## Task description:
Go over the data and copy out each line with "sidebar" in it.

## Information given:
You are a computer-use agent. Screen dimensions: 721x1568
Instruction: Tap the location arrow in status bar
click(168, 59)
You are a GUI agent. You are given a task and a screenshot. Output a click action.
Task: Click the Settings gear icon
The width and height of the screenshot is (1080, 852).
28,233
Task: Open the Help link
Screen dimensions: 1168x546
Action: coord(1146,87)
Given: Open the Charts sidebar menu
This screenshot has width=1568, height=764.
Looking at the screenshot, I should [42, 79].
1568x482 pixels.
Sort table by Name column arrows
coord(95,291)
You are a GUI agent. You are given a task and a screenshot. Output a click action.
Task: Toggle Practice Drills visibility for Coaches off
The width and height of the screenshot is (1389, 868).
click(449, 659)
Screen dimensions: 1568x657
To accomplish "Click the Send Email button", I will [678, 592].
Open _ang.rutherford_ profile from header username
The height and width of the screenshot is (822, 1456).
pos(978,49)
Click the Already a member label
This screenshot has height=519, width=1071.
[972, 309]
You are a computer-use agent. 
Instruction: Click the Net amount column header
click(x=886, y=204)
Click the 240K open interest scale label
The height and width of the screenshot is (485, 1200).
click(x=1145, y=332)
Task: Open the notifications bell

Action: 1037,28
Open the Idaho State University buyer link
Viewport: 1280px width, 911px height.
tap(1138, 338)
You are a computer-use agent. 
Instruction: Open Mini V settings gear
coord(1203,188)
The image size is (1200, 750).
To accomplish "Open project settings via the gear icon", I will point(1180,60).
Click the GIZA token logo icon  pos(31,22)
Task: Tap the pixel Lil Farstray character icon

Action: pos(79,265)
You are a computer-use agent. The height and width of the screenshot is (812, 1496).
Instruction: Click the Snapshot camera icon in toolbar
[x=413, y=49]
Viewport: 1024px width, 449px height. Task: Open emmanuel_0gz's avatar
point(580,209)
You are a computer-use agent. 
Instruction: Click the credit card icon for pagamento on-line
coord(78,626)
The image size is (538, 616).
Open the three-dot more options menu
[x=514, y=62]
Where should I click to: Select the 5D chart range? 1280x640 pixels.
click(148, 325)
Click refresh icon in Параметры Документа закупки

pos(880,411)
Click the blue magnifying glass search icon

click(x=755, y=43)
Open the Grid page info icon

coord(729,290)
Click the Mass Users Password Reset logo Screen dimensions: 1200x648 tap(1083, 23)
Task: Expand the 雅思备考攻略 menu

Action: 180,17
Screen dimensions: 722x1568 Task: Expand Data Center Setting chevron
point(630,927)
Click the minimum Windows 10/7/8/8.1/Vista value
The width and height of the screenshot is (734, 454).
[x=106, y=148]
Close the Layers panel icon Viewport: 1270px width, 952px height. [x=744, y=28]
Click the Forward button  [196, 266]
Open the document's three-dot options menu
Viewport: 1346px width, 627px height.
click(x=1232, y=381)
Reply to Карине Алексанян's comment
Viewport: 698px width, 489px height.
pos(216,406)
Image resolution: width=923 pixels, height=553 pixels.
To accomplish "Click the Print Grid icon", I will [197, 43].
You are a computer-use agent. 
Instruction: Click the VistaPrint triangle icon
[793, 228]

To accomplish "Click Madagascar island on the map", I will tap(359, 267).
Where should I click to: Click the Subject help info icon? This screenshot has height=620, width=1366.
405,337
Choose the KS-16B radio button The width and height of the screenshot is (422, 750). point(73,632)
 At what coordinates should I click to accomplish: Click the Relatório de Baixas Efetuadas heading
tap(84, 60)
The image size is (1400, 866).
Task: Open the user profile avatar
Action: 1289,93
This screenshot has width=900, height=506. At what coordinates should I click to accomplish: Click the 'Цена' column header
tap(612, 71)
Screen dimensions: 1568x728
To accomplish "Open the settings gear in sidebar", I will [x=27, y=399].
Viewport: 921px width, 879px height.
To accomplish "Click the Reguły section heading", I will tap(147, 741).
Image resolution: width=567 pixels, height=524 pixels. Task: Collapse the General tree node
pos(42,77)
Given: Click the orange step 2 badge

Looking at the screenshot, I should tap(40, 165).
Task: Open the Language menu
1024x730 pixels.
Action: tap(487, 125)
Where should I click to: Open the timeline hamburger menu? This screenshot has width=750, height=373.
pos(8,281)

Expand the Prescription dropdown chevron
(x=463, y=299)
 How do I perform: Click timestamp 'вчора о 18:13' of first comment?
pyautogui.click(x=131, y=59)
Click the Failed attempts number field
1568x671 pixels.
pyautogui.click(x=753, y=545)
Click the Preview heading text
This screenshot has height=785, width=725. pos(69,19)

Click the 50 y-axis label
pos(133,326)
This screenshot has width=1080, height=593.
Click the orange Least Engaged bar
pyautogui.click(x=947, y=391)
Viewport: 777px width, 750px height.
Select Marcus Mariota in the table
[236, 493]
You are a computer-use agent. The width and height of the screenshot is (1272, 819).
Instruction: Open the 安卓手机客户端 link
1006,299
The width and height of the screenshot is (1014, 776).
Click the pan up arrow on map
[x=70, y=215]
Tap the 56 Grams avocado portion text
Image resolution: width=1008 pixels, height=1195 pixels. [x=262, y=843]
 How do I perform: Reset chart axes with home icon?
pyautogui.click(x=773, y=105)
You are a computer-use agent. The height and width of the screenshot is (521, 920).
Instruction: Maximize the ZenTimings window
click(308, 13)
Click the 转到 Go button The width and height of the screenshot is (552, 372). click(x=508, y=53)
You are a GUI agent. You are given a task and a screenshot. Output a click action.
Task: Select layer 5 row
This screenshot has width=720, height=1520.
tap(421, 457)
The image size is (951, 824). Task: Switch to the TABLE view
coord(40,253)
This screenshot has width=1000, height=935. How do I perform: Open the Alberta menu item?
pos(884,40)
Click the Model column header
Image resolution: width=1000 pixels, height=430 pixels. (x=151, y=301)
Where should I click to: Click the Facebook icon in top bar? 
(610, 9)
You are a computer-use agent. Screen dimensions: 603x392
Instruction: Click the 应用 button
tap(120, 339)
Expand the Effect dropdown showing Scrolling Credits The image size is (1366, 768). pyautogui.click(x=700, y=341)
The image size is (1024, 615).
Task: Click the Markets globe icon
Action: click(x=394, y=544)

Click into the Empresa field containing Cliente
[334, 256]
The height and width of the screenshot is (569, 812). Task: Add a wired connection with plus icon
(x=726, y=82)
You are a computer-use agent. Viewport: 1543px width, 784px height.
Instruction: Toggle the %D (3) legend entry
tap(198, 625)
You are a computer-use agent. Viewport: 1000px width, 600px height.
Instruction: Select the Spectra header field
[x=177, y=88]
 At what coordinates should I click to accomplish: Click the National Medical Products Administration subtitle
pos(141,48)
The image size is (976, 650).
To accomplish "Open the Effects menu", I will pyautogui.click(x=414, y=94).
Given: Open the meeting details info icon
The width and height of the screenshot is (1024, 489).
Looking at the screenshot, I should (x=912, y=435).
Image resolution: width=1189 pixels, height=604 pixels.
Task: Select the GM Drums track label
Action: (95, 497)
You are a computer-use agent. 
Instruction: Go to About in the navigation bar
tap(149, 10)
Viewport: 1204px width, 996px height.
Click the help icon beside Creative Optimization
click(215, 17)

## Your solution:
Given: Open the Charts sidebar menu
To accomplish "Open the settings gear in sidebar", I will [x=27, y=399].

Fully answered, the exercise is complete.